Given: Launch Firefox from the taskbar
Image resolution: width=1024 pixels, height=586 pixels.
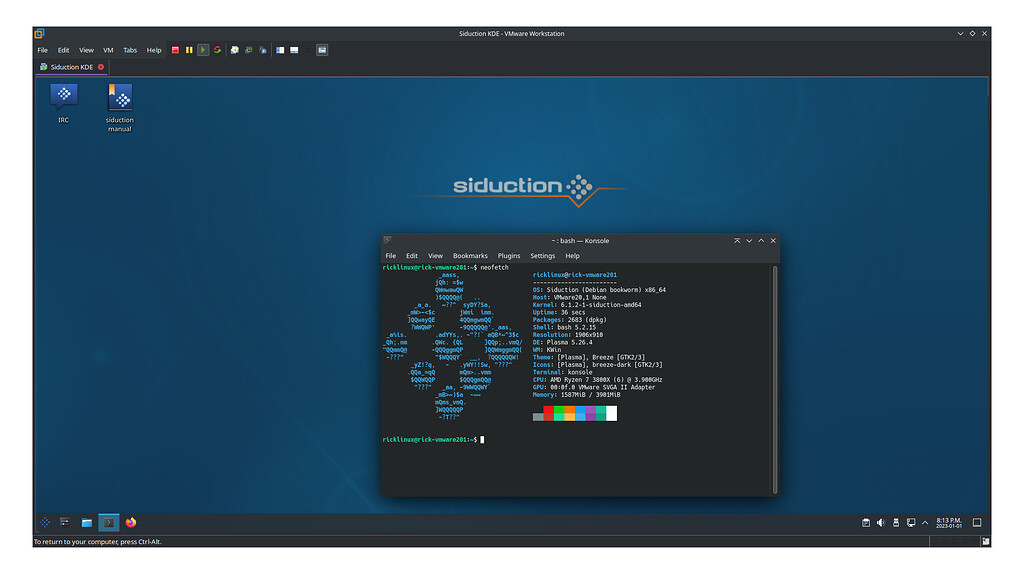Looking at the screenshot, I should [x=132, y=522].
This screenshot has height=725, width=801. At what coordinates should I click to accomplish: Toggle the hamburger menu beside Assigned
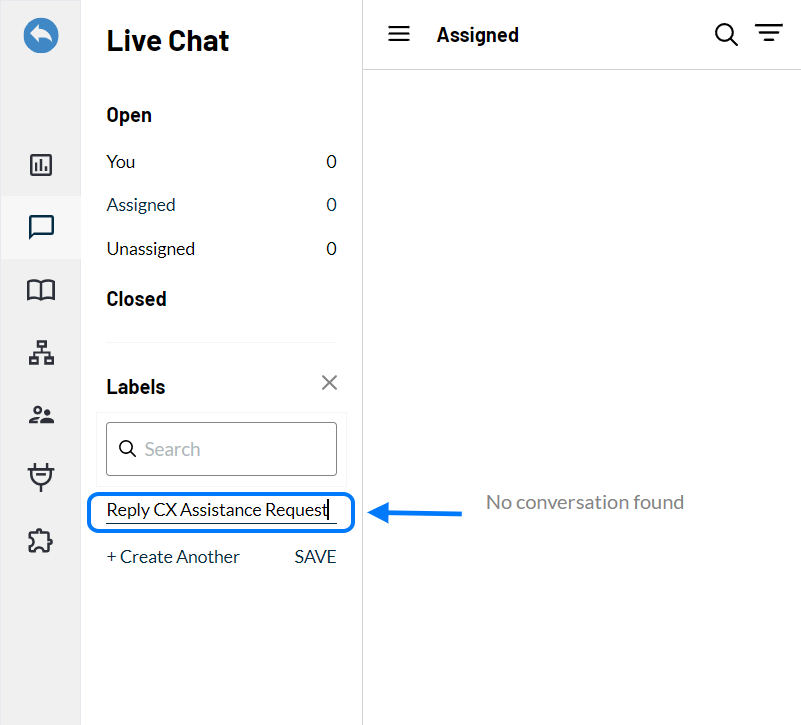pyautogui.click(x=399, y=34)
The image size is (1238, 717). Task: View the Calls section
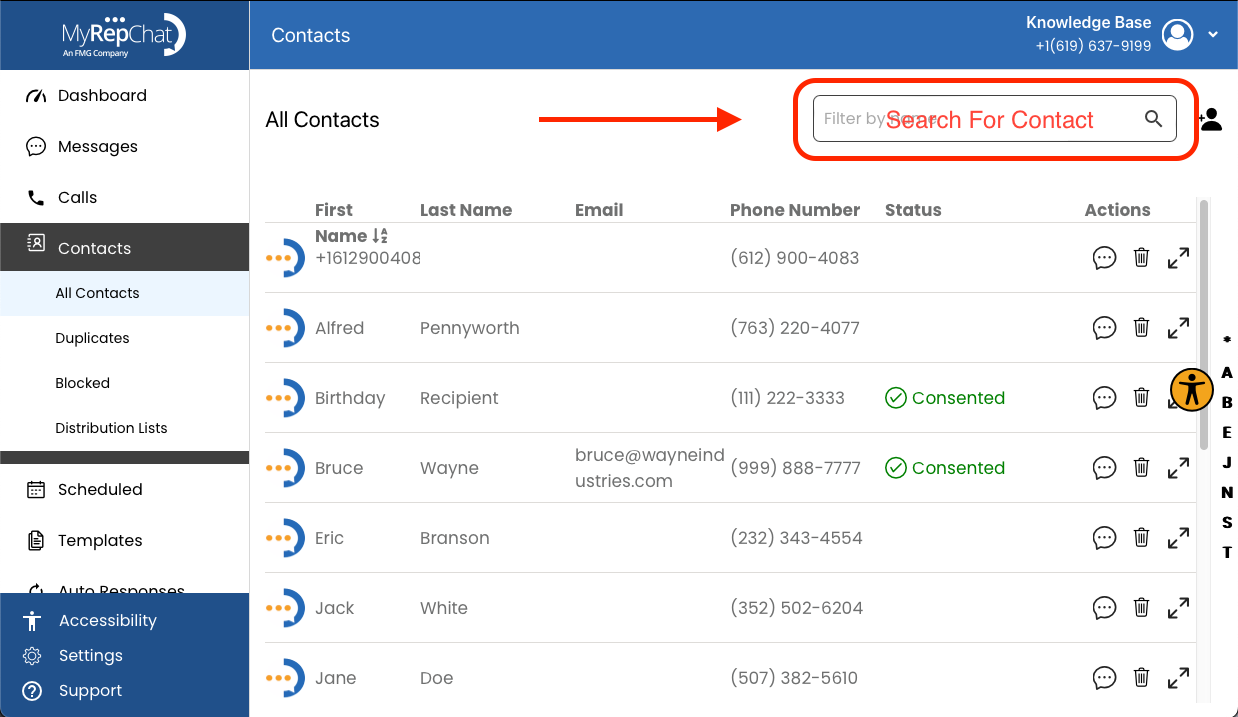coord(76,197)
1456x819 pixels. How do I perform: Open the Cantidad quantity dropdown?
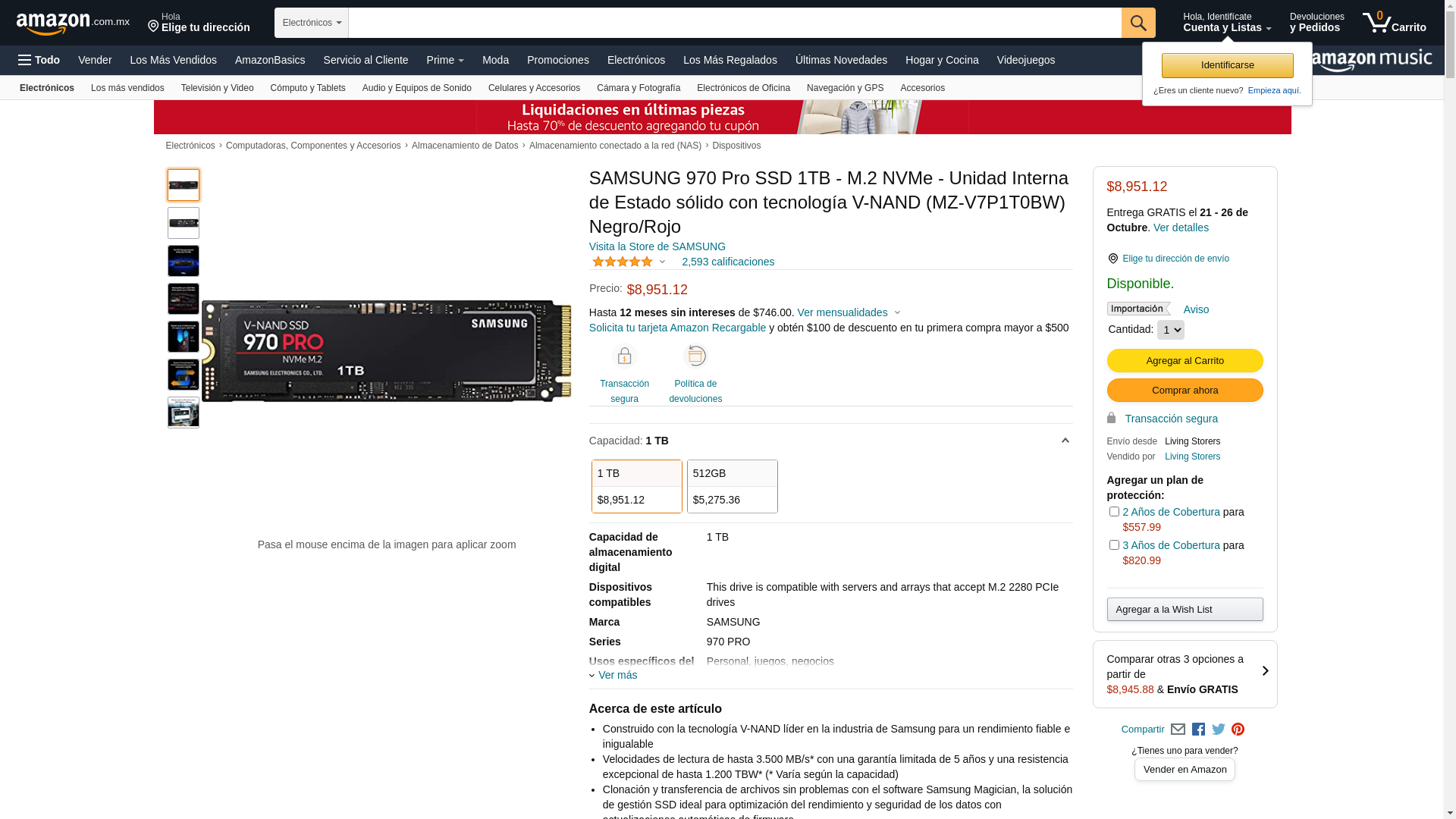1170,330
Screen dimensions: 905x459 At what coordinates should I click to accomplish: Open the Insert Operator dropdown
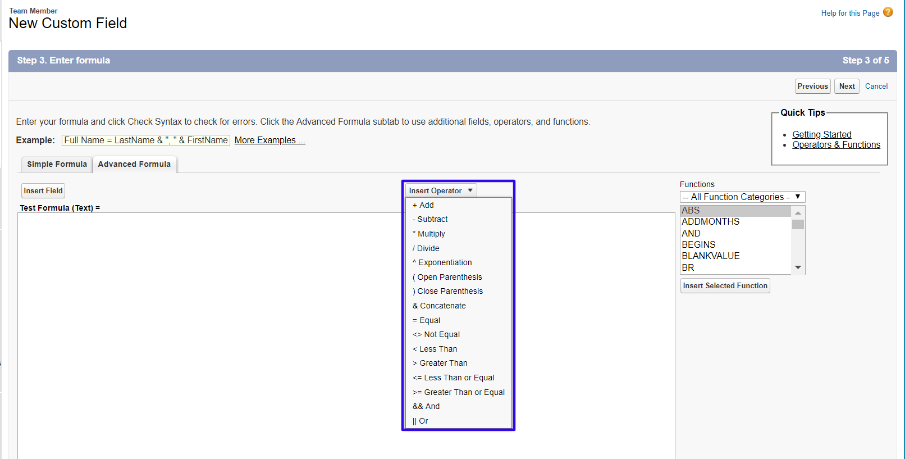441,190
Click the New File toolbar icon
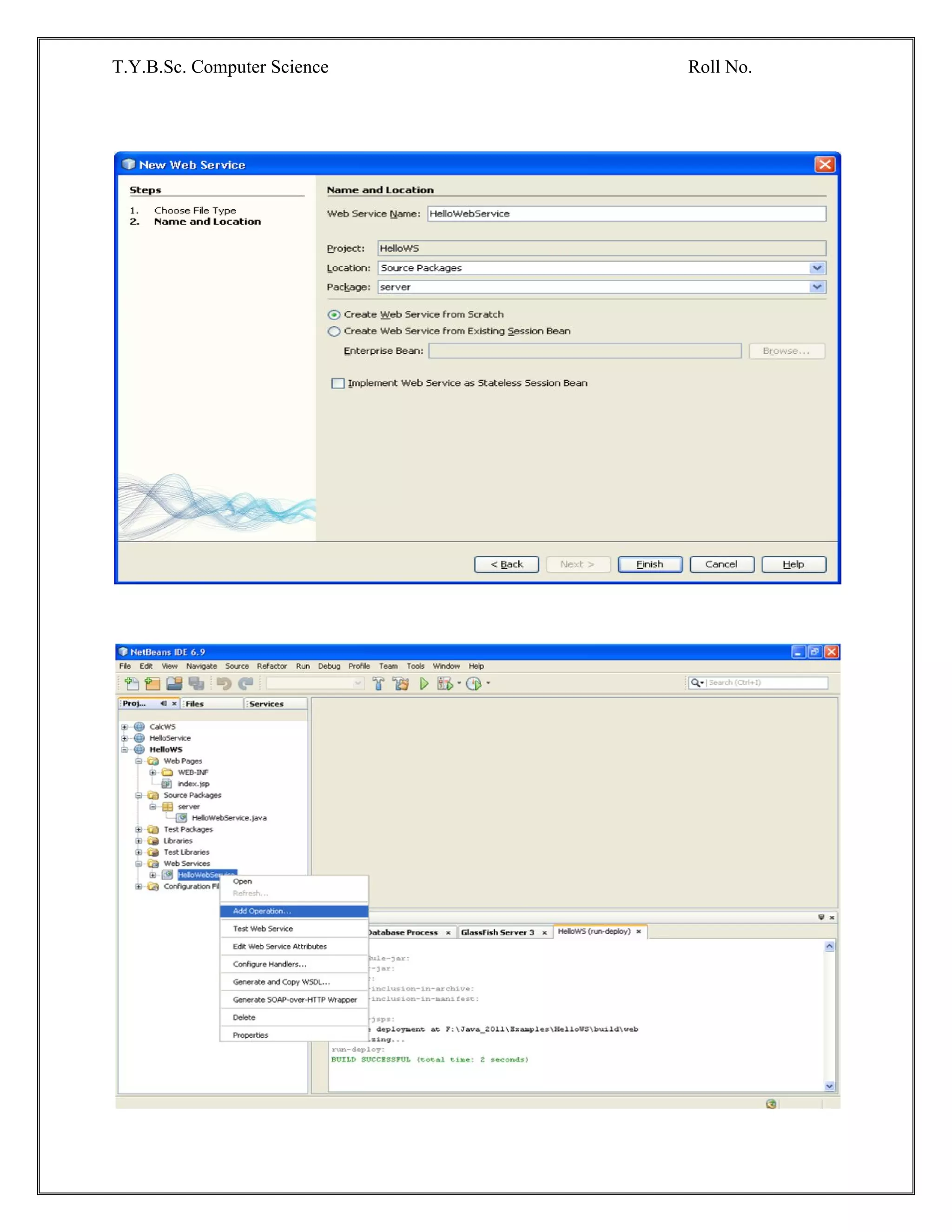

════════════════

# Given exercise:
Rewrite the listing above, substituting "drop-down list" for every "dropdown" and leaving everything else unchanged. Leave the pictures out.

# Full response:
Given: Launch Firefox from the taskbar
Image resolution: width=1024 pixels, height=586 pixels.
Looking at the screenshot, I should [x=132, y=522].
This screenshot has height=725, width=801. At what coordinates should I click to accomplish: Toggle the hamburger menu beside Assigned
pyautogui.click(x=399, y=34)
The image size is (1238, 717). Task: View the Calls section
coord(76,197)
1456x819 pixels. How do I perform: Open the Cantidad quantity drop-down list?
1170,330
Screen dimensions: 905x459 At what coordinates should I click to accomplish: Open the Insert Operator drop-down list
441,190
Click the New File toolbar icon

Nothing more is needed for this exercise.